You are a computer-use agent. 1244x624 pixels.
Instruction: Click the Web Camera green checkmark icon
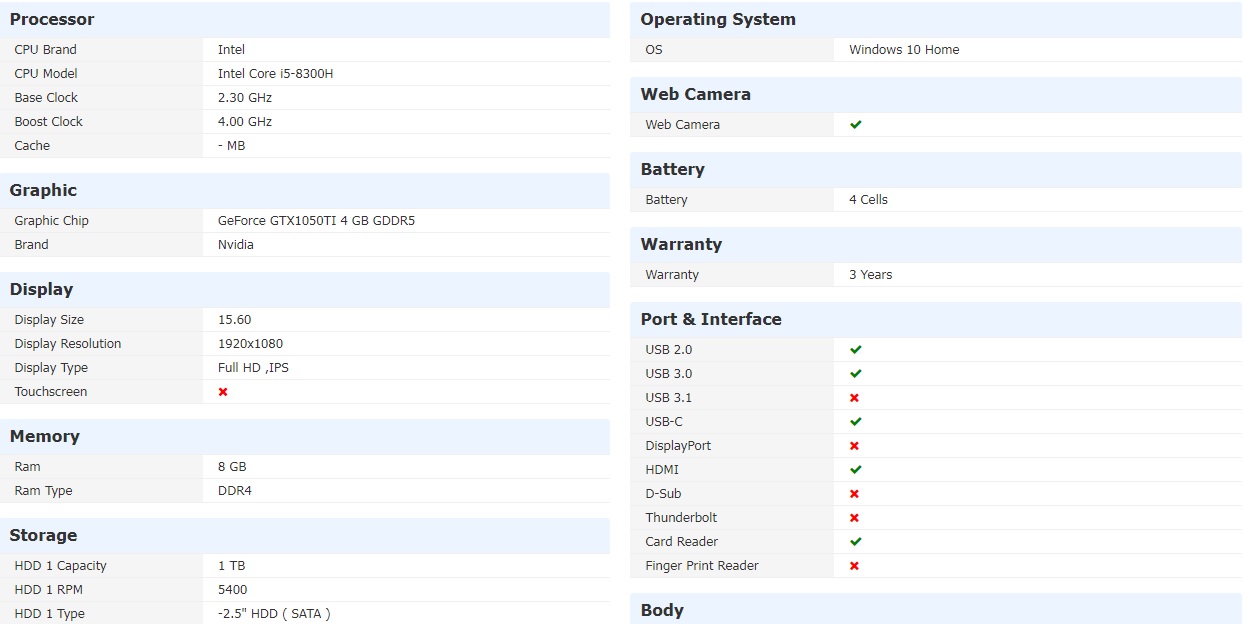tap(856, 125)
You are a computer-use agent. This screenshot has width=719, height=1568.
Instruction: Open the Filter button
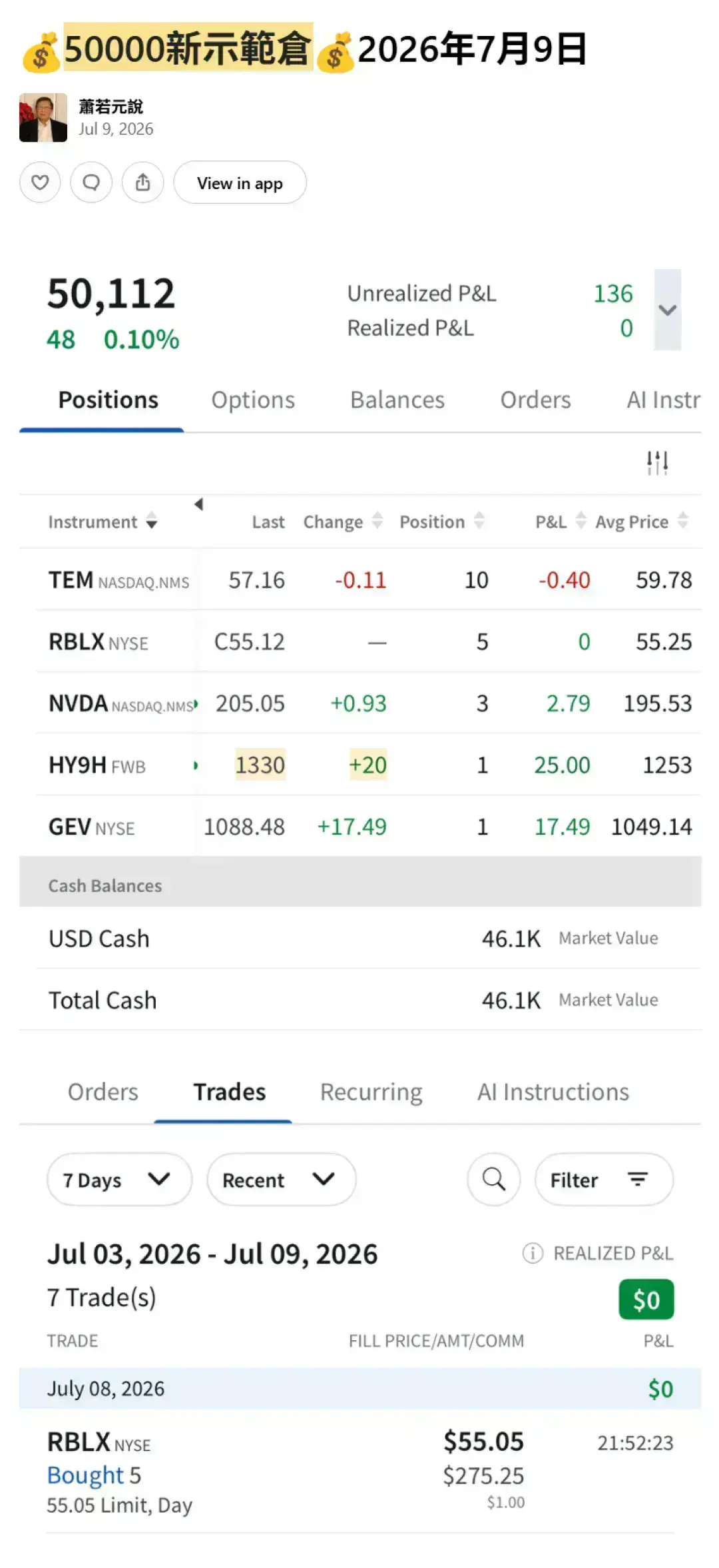(604, 1179)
::::::
## Challenge
Please recast the part of the entries that opens with the line containing "You are a computer-use agent. This" and closes with the last line of the entries as a Markdown table with the columns Number and Line, one row per line, skipping blank lines and leaving out the pictures.

## Output of the exercise
| Number | Line |
|---|---|
| 1 | You are a computer-use agent. This screenshot has width=719, height=1568. |
| 2 | Instruction: Open the Filter button |
| 3 | (604, 1179) |